本書は、DTPエキスパート認証試験の受験者をサポートするために発刊しました。最新の出題傾向を反映した例題と、その解説を中心に掲載しています。出題の背景や意図、重要ポイントを理解した上で、正解を得られるような解説としています。

1人でも多くの方が認証資格を取得され、真に必要とされるDTPエキスパートとして活 躍されることを願っています。

2019年2月 DTP エキスパート認証委員会

DTPエキスパート認証委員会 (著, 編集)
出版社: 公益社団法人日本印刷技術協会 (2019/2/6)、出典:出版社HP

CONTENTS

はじめに
目次
DTPエキスパート認証試験の攻略法
受験案内

1章
01 印刷用紙と規格
02 縦組みと横組み
03 版面設計と文字の配置
04 テクニカルイラストレーション
05校正・校閲、検版
06 デザインに関する権利と保護
07 知的財産権
08 PCの文字・フォント環境
09 カメラと撮影
10 画像レタッチ
11 トーンカーブによる色調補正
12和欧混植の組み方
13 DTP組版設計
14画像データ処理の計算
15 Photoshopの基本操作
16 Illustratorの基本操作
17 InDesignと正規表現
18レイアウトソフトの機能と役割
19 オーバープリントと透明効果
20 Acrobatでのデータチェック
21トンボの役割 –
22 PDFワークフロー

2章
23色の混合
24 モニターと反射物の観察環境
25 LED照明と演色性
26 照明と色評価
27カラープロファイルの進展
28 レンダリングインテントの実践
29 デバイスプロファイル
30 色差の表現方法
31カラーマネジメント
32画像の色分布

3章
33 プロセスインキの濃度と色
34 UVインキ
35 写真の2色刷りと特色
36 スクリーニング、高精細印刷
37 色校正技術と最新事情
38 Japan Colorとプロファイル
39 Japan Color デジタル印刷認証
40 製本と面付け
41 洋製本
42印刷物の表面加工
43 ワークフローの情報交換
44 スクラッチ印刷
45 蓄光、蛍光、発光印刷
46 デジタル印刷ビジネスの発展
47 デジタル印刷機
48 インクジェット

4章
49 インタフェース
50 印刷業におけるクラウド利用
51 Webフォント
52 CG
53 3Dプリンターとモデリング
54 デジタルサイネージ
55 Web to Print
56 データのセキュリティー
57 情報セキュリティー対策

5章
58 印刷物の説明責任とはがき
59 デザインとレイアウトの評価
60 配色の基本
61ユニバーサルデザイン
62マーケティング
63マーケティングオートメーション
64 改正個人情報保護法

DTPエキスパート認証試験の攻略法

DTPエキスパート認証試験は、学科試験と実技試験の2種類の試験から構成されています。合格するには、各試験で合格基準を満たすことが必要です。
(1) 学科(筆記)試験:多肢選択式(マークシート)
(2) 実技試験:制作課題と制作指示書データ(PDF)を提出

学科試験
学科試験は、全国の各会場で同日同時刻に行います。問題と解答用紙(マークシート)が配布され、制限時間内に解答する方式です。休憩を挟んで第1部、第2部に分かれており、制限時間は各120分となっています。

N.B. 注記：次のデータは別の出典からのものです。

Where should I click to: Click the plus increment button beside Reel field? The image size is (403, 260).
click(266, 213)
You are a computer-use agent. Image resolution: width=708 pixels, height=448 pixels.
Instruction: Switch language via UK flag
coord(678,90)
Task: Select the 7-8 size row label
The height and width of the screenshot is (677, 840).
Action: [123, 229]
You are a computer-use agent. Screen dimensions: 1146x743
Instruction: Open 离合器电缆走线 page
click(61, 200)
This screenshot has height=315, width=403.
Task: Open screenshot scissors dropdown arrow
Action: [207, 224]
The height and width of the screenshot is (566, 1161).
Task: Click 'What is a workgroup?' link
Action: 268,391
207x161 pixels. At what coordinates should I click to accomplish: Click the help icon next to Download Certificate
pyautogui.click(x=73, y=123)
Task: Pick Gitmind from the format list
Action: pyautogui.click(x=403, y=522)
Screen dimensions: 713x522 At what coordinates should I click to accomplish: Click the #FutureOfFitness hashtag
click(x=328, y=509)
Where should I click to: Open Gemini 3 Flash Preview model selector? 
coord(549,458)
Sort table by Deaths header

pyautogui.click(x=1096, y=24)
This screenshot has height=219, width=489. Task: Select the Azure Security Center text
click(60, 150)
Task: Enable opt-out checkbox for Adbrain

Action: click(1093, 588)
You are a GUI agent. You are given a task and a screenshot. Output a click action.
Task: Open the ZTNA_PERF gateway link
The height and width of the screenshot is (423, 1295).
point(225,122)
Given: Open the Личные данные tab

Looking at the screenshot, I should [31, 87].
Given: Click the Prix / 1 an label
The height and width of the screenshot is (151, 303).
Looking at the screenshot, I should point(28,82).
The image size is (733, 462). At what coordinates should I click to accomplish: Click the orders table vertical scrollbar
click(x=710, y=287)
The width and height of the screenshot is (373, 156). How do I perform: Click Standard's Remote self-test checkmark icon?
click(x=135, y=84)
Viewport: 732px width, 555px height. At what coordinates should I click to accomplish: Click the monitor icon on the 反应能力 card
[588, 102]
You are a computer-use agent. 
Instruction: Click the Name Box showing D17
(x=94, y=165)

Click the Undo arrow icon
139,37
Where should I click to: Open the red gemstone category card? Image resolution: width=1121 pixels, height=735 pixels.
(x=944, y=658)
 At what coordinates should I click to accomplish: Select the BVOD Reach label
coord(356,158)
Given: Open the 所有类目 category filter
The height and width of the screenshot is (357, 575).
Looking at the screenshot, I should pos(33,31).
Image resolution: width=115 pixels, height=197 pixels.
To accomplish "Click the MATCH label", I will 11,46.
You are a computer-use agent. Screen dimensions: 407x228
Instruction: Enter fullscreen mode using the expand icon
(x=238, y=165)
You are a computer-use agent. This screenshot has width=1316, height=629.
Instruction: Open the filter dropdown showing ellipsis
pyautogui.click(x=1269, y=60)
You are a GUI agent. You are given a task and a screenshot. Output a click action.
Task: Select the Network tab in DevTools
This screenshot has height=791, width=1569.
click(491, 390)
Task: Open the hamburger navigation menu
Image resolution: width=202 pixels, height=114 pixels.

試験内容は、DTPエキスパートカリキュラムに準じたものとなっています。ただし、全問題の10~20%は新項目とされています。カリキュラムに含まれていない新しい技術やトピックが反映されます。

試験対策として第1に挙げられるのは、カリキュラムを熟読することです。DTPエキス パート試験の出題傾向やレベルを体系的に理解することができます。例えば、情報デザイ ンやマーケティングなどの新しい分野では、何が重要なのか把握することができます。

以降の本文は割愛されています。